The Group's two operating divisions, Alexander Proudfoot and Kurt Salmon, are performing in line with expectations, and the outlook for the businesses has not changed from that reported in the Group's half-year results.
MCG says, Alexander Proudfoot has continued to benefit from demand from clients in the natural resources sector and those with operations in emerging markets, and it continues to invest to grow its activities in these sectors. All parts of the Proudfoot business have performed well this year, although continuing economic uncertainty in Europe and North America is having some effect on the timing and size of opportunities in these markets in the second half of 2012. For the year as a whole Alexander Proudfoot is expected to report total revenues similar to those reported in 2011.
Kurt Salmon's operations in North America and Asia, mainly focused on the retail and consumer goods sector, have continued to perform well. In Europe, client activity levels appear to have stabilised, albeit at lower levels than in 2011. Kurt Salmon's longstanding relationships with its existing clients provide a stable platform for the business, MCG says, and it has also been successful this year in expanding its client base in its target areas. The relative weakening of the Euro during 2012 compared to 2011 will have some impact on reported revenues in Sterling for the year as a whole.
In June, MCG stated its belief that its share price has not reflected the underlying value of the business and noted that if this undervaluation continued, it would consider utilising some of the cash generated by the business for share buy-backs.
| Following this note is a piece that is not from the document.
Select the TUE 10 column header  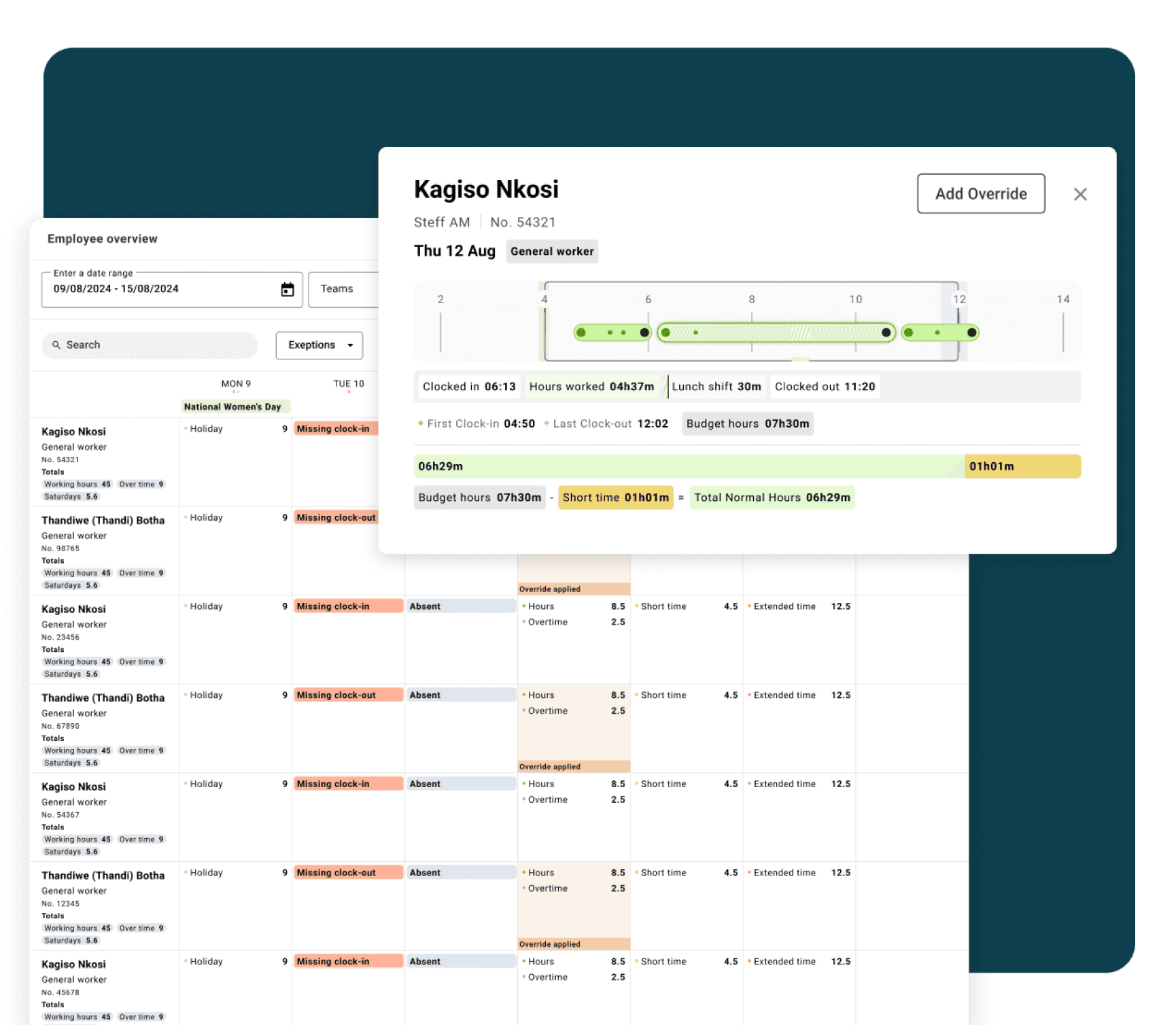(x=348, y=383)
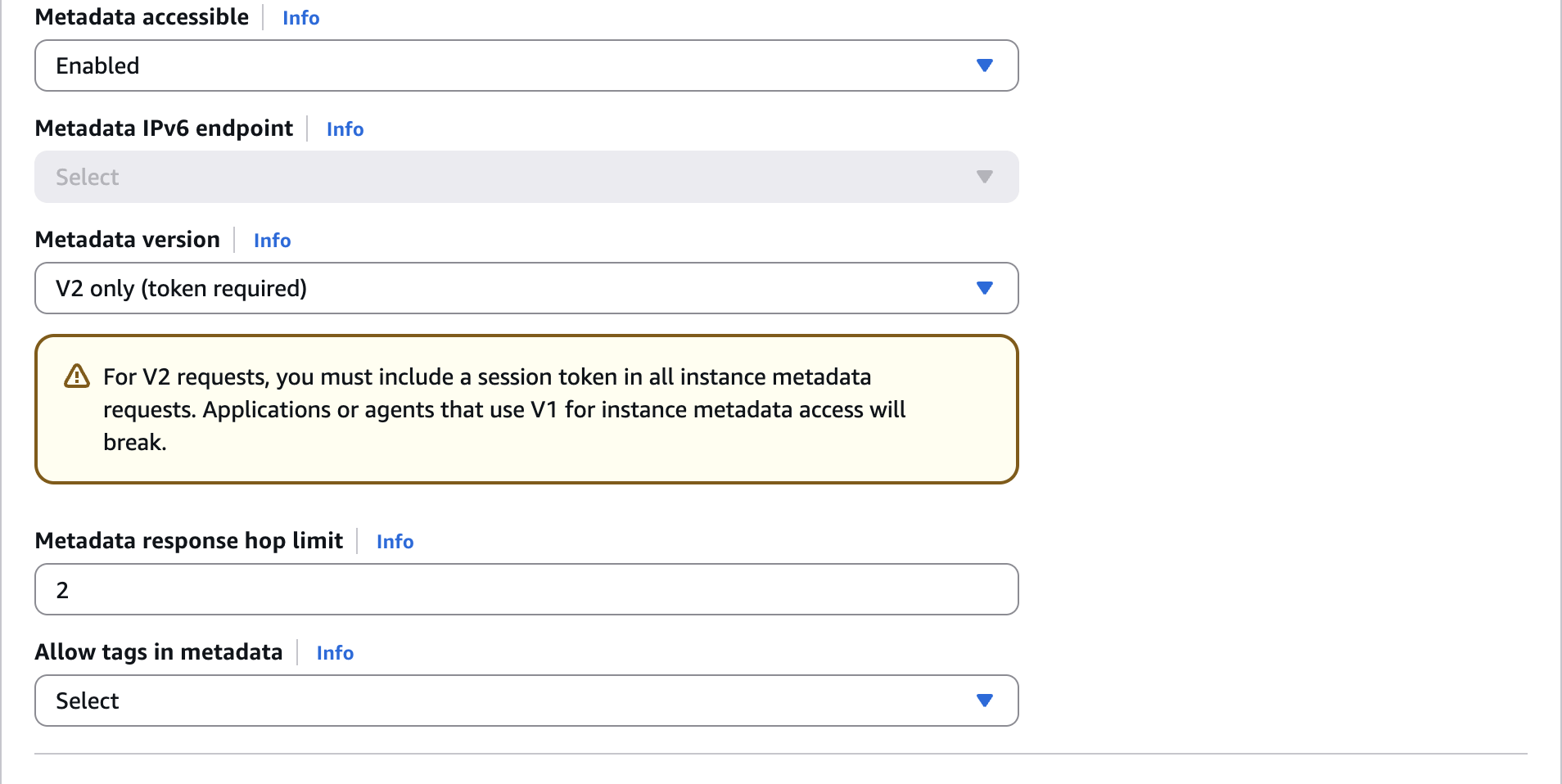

In recent months the market price of MCG's shares has persisted at a level which the Board believes does not properly reflect the value of the business and accordingly the Board has concluded that it is now appropriate to commence market purchases of MCG shares.
The buyback programme will be conducted in accordance with the terms of the authority to make market purchases of the Company's own shares given to the directors at the Annual General Meeting held on 19 April 2012. It is expected that the programme will be executed over the course of the next twelve months and will comprise market purchases of up to £5m in aggregate over the buyback period.
Nick Stagg, Chief Executive commented, "Kurt Salmon and Alexander Proudfoot have a strong position in their core markets and have continued to make good progress in spite of the difficult market conditions experienced this year.
"Whether or not market conditions improve in 2013, MCG has a broadly diversified business in terms of both geography and sector focus, its operations are profitable and cash generative, and we will continue to focus on investing for profitable growth in the business and improving returns to shareholders.
"This will include the purchase of MCG shares in the market to mitigate the dilution from employee share plans, given the Board's view on the undervaluation of the business reflected in the share price."